~Age: 18
~Number of pregnancies: 2
~number of births:1
~The age of your children, or how far postpartum you are: my son is 27 months
My name is Rea. I was 15 when I got pregnant with my son. I was sitting at about a size 3-5 and 120 pounds. I wasn’t looking out for my weight when I was pregnant and I regret it so much now. I was about 180+ pounds at 38 weeks when Bentley was born on january 27, 2011. He was 8 pounds. I was so heartbroken to have a c-section. I lost all my weight and then some without doing anything. I felt blessed and lucky but at the same time still hated my stomach, that was covered in stretch marks and had a ‘mom pouch’. I did it all after my boyfriend of 2 years left us shortly after my 17th birthday in 2012. It was hard, and I didn’t have a lot of friends to talk too. But I picked myself up and moved on. My ex got vistation taken away in June 2012 for doing drugs. I knew I was a good mom and did everything for my son. All alone.

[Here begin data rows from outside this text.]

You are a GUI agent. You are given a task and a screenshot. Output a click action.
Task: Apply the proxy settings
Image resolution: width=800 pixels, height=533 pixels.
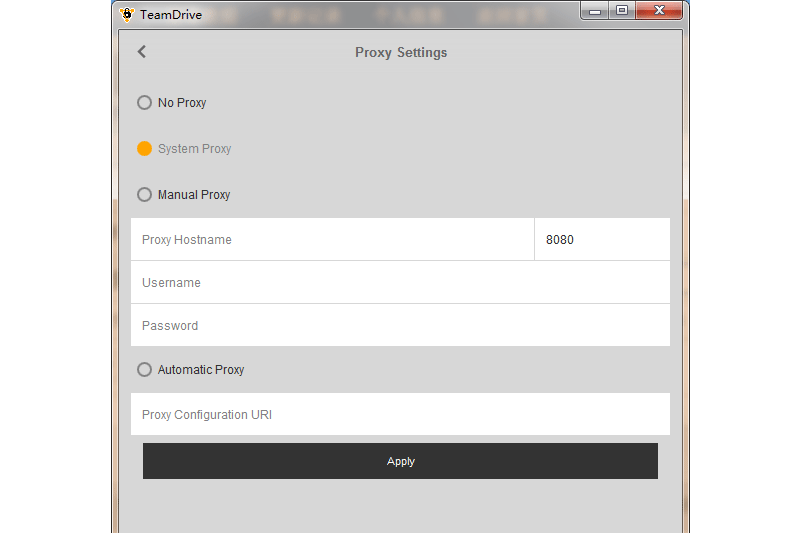pyautogui.click(x=401, y=461)
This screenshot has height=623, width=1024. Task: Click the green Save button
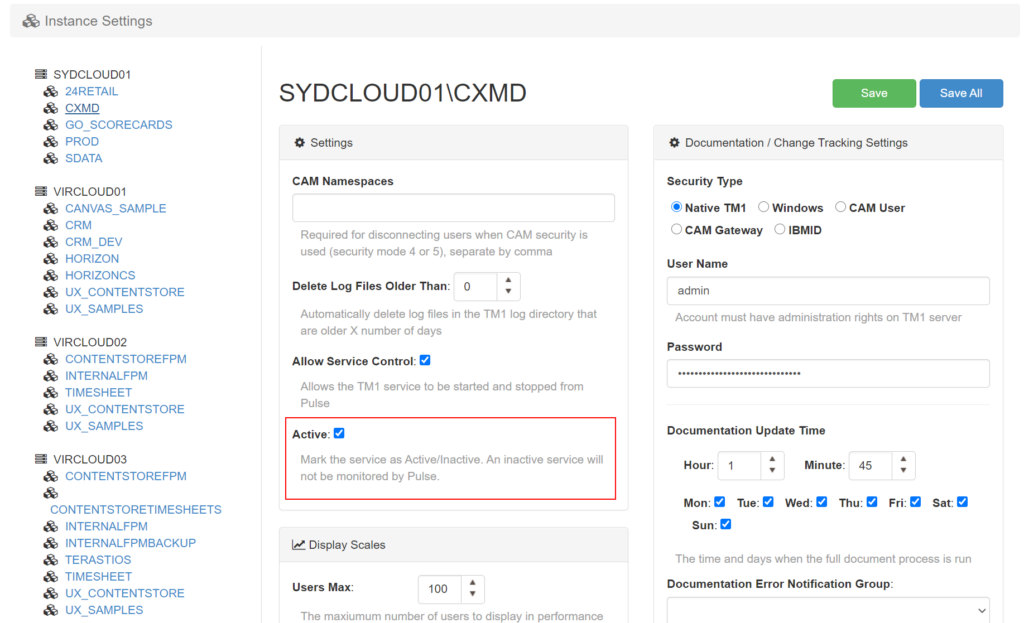873,93
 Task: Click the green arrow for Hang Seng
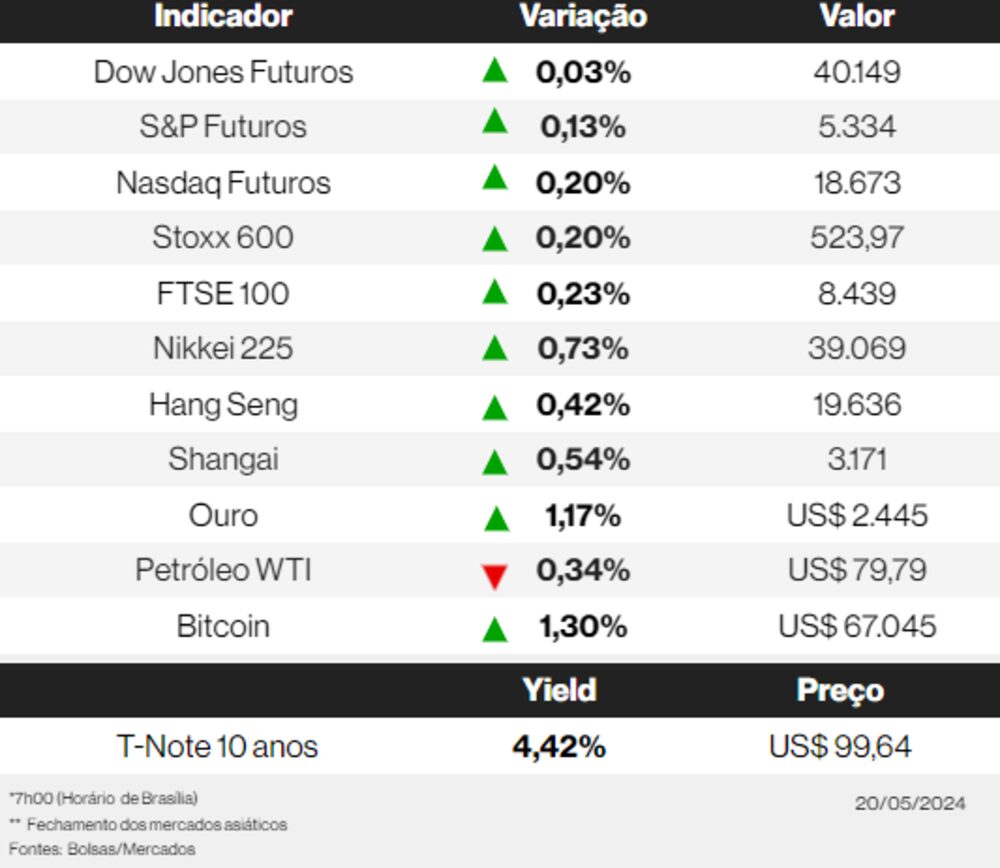(495, 407)
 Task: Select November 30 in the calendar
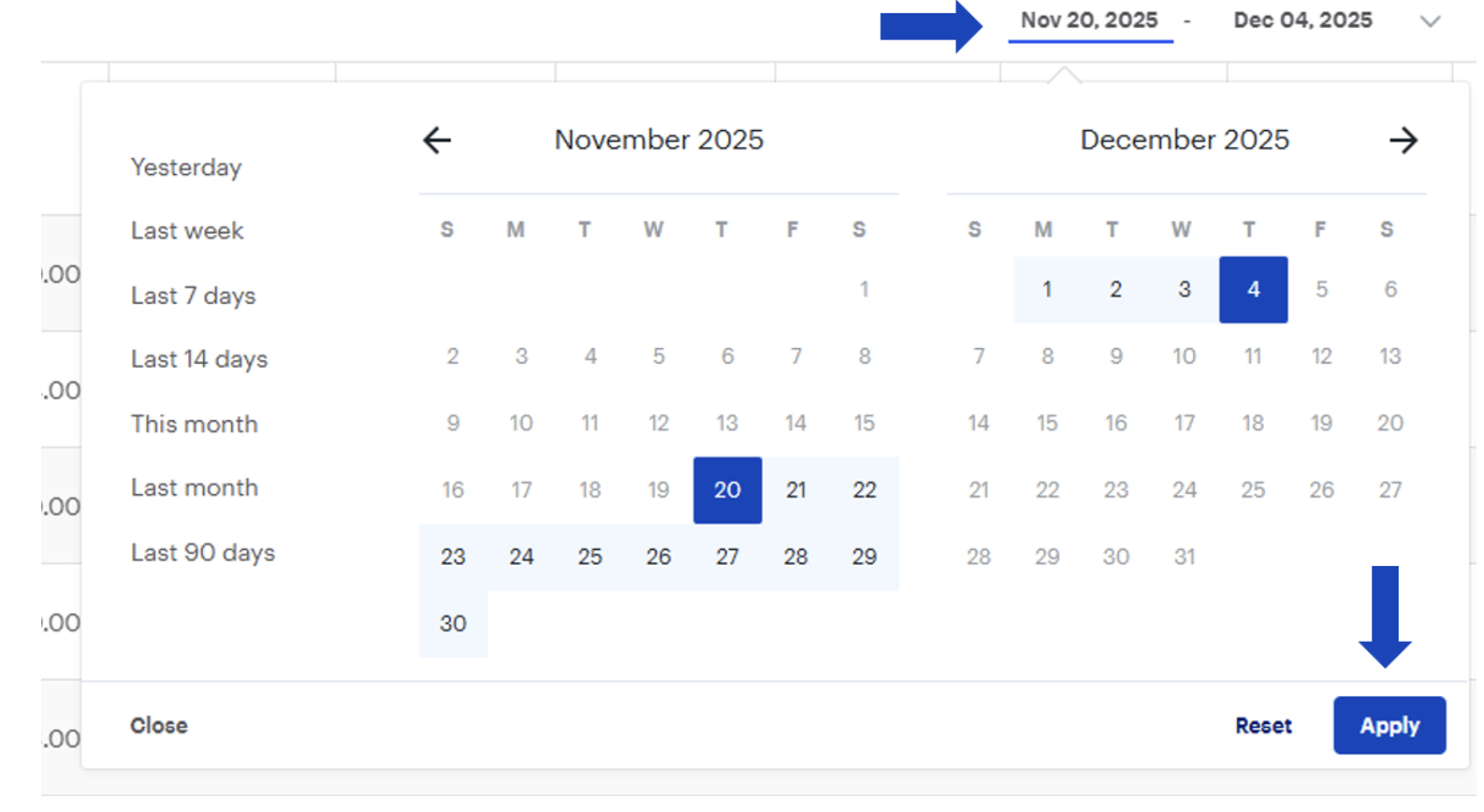(x=453, y=624)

I was pretty lonely tho, and in July 2012 I got a new boyfriend. He was a little younger than me. He taught me to not be so serious, and helped me find the right balance between being a mom, and being a teenager. We had a good few months..then I became pregnant again. It was not planned and I didn’t notice how much I was eating until I found out I was pregnant at 8 weeks. I had an iud and was very scared. I was 100 pounds when I got pregnant the second time. I miscarried that baby at 12 weeks, and I sunk into a deep depression for about 5 months. Me and my boyfriend broke up after finding out about the baby.
Me and my first son’s dad got back together 2 months ago. I think we both just needed some time and space away from each other to grow up. He went to treatment and was so hurt to see me with someone else. He was the one who was there for me after I lost my baby. I never shed the 10 pounds of baby weight or the 20 pounds of depression weight. I now weigh 136 and I hate my body more and more. I feel ungrateful because I’m a size 5 still but I cry every time something doesn’t fit. I’m trying really hard to lose weight and fit into my old clothes again.